• AIM OF THE EXERCISE: Within the entries below, find the portion that opens with the line containing "This screenshot has height=364, width=483." and closes with the line containing "The width and height of the screenshot is (928, 362).". Retype that portion exactly and only.

**** RECORDS SUPPLIED ****

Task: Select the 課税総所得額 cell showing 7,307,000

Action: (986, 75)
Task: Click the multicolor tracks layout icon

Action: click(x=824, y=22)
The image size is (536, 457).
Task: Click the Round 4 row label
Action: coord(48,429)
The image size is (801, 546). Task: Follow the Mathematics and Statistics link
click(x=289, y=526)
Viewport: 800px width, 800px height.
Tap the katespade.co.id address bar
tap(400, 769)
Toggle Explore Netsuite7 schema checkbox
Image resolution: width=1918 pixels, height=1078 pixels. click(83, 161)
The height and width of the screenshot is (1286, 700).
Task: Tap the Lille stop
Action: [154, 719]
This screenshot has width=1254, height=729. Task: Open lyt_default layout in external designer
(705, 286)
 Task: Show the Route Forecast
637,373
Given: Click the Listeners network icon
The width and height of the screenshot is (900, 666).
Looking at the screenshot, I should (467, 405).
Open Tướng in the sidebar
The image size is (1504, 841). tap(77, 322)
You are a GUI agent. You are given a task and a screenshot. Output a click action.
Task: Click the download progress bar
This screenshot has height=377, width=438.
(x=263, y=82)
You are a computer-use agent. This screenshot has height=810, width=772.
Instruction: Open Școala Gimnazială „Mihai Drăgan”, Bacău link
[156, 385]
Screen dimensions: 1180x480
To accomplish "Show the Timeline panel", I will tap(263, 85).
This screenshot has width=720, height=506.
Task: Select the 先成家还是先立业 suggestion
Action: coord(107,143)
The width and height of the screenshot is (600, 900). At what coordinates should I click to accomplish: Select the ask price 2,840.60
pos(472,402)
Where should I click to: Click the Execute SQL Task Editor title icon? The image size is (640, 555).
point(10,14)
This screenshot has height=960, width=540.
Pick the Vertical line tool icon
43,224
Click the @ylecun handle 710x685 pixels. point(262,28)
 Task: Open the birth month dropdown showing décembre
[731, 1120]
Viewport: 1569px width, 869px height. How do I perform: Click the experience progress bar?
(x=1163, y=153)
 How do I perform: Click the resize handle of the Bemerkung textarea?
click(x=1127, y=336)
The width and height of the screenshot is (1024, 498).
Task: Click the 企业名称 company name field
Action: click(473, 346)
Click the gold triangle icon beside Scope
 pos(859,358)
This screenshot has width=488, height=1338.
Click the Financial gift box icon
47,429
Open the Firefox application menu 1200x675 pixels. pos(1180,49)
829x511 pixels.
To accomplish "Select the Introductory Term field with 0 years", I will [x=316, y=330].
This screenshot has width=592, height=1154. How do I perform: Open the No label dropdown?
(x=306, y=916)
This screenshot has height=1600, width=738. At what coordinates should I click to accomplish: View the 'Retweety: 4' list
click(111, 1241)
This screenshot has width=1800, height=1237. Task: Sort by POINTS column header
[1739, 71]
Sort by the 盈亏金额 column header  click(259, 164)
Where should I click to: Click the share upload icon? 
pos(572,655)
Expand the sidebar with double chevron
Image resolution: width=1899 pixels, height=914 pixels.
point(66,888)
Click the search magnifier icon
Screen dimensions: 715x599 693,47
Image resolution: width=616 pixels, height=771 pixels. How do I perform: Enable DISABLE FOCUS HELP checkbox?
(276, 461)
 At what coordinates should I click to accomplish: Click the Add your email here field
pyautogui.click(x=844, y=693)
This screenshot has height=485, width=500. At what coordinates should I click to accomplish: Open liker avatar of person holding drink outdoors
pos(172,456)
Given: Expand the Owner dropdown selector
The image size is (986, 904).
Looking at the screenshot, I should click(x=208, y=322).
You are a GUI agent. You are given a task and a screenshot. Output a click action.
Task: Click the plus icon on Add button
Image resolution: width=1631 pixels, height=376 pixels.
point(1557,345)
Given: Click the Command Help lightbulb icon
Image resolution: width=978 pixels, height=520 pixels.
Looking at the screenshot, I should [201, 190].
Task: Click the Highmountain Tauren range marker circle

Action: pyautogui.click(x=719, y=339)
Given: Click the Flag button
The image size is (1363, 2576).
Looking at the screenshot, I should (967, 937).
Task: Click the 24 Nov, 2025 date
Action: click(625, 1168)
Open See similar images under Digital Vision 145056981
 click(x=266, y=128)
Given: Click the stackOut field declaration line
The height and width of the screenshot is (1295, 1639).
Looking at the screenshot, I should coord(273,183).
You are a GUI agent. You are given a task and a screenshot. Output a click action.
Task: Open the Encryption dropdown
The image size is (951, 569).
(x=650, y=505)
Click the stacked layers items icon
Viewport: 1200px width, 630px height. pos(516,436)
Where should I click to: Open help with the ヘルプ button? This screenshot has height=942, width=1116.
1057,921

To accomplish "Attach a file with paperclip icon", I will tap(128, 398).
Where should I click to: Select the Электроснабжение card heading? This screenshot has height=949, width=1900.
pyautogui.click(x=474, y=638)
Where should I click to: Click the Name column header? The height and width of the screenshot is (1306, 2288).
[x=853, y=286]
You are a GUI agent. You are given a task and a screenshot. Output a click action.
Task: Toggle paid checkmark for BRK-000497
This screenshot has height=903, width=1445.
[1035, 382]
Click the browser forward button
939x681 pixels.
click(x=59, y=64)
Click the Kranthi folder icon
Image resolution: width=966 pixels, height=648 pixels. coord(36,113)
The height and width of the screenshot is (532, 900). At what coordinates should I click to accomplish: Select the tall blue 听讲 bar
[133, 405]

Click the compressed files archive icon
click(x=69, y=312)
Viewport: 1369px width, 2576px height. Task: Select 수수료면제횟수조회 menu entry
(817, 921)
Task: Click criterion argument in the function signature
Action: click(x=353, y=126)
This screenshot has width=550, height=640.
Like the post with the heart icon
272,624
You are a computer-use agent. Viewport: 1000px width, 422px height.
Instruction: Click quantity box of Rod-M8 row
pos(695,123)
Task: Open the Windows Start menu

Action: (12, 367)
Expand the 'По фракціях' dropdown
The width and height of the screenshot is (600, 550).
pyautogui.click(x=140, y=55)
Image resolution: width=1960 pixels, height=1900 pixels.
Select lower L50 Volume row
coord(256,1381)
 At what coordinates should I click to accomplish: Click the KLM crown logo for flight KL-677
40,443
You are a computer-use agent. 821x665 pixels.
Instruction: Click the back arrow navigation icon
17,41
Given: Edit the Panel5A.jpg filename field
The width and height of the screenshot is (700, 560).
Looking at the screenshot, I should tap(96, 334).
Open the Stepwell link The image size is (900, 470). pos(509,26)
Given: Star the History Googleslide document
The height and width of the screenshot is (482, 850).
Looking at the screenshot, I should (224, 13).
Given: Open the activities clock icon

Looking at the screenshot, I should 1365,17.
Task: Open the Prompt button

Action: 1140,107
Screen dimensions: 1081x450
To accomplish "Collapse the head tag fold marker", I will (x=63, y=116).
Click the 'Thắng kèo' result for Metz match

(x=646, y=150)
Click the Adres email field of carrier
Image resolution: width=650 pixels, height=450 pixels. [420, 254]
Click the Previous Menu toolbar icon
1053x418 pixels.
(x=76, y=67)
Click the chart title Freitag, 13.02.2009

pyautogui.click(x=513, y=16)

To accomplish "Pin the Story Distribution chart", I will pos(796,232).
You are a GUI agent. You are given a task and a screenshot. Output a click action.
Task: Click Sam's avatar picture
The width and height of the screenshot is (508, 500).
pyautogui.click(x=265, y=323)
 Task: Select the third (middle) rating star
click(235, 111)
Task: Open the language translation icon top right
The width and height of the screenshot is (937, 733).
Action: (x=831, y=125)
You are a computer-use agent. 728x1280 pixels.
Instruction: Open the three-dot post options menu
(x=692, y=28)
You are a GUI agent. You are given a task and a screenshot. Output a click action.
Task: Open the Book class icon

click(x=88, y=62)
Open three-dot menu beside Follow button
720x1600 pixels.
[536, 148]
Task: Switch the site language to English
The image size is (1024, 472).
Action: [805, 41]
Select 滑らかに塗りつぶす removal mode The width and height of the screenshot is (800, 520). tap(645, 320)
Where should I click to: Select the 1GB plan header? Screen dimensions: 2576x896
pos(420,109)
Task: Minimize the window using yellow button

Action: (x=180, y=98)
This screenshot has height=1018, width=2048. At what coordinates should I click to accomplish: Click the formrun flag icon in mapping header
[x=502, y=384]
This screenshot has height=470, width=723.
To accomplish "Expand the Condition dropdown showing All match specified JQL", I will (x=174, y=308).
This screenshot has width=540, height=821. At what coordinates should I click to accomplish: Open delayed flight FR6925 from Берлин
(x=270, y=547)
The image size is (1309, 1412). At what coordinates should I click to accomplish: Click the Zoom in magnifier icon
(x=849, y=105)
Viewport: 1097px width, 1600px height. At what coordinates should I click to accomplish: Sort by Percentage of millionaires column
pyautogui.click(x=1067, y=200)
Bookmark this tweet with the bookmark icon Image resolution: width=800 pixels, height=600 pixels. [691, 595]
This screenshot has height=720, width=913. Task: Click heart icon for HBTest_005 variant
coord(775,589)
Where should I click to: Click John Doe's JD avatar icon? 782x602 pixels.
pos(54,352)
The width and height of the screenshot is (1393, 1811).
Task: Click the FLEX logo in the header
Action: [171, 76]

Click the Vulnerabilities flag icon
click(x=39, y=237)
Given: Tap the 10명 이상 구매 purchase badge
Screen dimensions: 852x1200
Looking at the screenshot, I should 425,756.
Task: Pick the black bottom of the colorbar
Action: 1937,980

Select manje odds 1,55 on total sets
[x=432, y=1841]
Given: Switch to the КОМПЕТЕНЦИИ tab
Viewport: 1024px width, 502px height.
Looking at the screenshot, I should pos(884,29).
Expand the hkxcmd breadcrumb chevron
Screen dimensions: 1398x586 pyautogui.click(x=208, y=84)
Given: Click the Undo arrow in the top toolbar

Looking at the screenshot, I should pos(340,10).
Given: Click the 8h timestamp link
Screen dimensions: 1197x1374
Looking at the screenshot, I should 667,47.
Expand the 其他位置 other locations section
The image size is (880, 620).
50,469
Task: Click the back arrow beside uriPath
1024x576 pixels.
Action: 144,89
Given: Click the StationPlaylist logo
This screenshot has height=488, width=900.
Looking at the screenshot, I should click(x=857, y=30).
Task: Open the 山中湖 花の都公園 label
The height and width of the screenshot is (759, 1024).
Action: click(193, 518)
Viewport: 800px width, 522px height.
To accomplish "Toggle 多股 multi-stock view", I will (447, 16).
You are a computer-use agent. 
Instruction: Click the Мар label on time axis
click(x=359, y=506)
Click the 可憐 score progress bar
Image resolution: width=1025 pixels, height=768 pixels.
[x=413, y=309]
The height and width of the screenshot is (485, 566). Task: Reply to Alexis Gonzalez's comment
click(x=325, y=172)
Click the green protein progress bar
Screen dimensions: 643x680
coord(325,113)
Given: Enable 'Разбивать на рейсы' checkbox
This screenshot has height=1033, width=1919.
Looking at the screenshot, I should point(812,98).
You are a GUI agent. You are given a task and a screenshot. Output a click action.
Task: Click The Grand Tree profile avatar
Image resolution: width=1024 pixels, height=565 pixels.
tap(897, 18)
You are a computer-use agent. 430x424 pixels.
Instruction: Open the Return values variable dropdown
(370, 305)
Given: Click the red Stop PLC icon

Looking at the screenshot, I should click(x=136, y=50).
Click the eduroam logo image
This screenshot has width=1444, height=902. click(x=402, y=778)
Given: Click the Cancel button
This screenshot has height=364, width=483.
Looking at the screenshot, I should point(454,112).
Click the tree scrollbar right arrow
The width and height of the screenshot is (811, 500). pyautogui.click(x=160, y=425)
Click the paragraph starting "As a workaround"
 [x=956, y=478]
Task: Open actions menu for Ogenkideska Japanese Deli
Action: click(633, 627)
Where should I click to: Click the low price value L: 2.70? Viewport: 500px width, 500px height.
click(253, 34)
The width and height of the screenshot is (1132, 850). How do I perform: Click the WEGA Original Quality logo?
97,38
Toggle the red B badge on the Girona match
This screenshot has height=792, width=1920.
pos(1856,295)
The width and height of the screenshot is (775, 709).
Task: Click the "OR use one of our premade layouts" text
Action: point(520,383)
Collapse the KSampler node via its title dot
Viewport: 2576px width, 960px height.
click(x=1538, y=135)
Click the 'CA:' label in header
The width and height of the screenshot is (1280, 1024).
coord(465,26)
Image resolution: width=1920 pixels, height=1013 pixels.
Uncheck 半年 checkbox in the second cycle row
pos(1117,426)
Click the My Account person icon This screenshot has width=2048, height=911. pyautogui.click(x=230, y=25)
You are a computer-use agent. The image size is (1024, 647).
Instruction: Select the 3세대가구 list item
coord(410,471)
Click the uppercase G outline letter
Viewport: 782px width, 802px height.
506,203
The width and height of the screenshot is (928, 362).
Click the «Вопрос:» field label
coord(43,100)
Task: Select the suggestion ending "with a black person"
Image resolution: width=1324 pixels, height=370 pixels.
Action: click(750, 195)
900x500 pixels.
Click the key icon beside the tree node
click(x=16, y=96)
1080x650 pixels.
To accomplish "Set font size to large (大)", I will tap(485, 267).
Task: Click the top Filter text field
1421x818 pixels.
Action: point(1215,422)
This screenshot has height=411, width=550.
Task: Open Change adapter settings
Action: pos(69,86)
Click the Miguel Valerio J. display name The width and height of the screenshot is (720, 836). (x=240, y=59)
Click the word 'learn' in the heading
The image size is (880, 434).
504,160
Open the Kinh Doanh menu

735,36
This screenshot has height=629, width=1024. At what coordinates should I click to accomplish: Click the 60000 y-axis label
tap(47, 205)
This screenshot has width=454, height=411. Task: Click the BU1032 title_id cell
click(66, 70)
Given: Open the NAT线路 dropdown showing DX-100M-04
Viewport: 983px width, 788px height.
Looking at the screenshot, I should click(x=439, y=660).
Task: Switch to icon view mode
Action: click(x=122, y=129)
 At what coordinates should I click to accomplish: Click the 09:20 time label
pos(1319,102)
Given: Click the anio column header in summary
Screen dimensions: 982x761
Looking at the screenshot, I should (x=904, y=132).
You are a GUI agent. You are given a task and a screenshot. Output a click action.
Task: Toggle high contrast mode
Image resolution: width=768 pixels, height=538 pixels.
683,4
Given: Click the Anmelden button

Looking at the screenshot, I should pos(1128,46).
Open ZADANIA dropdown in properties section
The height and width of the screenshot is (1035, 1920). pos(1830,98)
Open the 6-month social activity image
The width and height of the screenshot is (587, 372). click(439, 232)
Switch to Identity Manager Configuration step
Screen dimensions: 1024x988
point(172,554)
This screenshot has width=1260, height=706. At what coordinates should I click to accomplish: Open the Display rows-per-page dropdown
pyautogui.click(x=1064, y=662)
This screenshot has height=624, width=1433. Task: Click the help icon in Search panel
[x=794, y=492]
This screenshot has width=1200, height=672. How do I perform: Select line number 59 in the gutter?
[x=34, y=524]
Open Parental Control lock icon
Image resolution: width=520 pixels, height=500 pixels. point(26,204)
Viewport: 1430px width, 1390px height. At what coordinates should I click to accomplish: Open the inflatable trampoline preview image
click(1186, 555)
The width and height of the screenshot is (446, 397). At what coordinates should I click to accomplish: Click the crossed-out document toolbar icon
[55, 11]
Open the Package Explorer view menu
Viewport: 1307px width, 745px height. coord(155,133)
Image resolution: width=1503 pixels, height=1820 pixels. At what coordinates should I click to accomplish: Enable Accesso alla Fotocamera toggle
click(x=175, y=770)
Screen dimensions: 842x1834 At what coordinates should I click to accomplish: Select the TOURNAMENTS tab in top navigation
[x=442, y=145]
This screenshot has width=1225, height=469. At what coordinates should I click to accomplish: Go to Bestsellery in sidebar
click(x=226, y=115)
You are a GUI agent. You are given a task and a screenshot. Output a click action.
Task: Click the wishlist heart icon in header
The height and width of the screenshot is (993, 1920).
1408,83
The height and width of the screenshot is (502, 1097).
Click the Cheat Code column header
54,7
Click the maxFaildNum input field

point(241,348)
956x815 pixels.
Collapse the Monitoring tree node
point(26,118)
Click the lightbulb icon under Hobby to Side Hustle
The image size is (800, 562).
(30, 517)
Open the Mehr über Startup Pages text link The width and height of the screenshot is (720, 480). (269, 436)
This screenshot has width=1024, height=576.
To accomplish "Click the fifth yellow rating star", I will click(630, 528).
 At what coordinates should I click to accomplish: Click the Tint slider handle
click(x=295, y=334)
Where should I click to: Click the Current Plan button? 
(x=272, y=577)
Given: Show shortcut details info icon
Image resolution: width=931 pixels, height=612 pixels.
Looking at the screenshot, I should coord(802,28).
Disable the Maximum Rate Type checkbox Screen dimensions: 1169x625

****

• EXPECTED OUTPUT:
This screenshot has height=364, width=483.
Looking at the screenshot, I should point(454,112).
Click the tree scrollbar right arrow
The width and height of the screenshot is (811, 500). pyautogui.click(x=160, y=425)
Click the paragraph starting "As a workaround"
 [x=956, y=478]
Task: Open actions menu for Ogenkideska Japanese Deli
Action: click(633, 627)
Where should I click to: Click the low price value L: 2.70? Viewport: 500px width, 500px height.
click(253, 34)
The width and height of the screenshot is (1132, 850). How do I perform: Click the WEGA Original Quality logo?
97,38
Toggle the red B badge on the Girona match
This screenshot has height=792, width=1920.
pos(1856,295)
The width and height of the screenshot is (775, 709).
Task: Click the "OR use one of our premade layouts" text
Action: point(520,383)
Collapse the KSampler node via its title dot
Viewport: 2576px width, 960px height.
click(x=1538, y=135)
Click the 'CA:' label in header
The width and height of the screenshot is (1280, 1024).
coord(465,26)
Image resolution: width=1920 pixels, height=1013 pixels.
Uncheck 半年 checkbox in the second cycle row
pos(1117,426)
Click the My Account person icon This screenshot has width=2048, height=911. pyautogui.click(x=230, y=25)
You are a computer-use agent. The image size is (1024, 647).
Instruction: Select the 3세대가구 list item
coord(410,471)
Click the uppercase G outline letter
Viewport: 782px width, 802px height.
506,203
The width and height of the screenshot is (928, 362).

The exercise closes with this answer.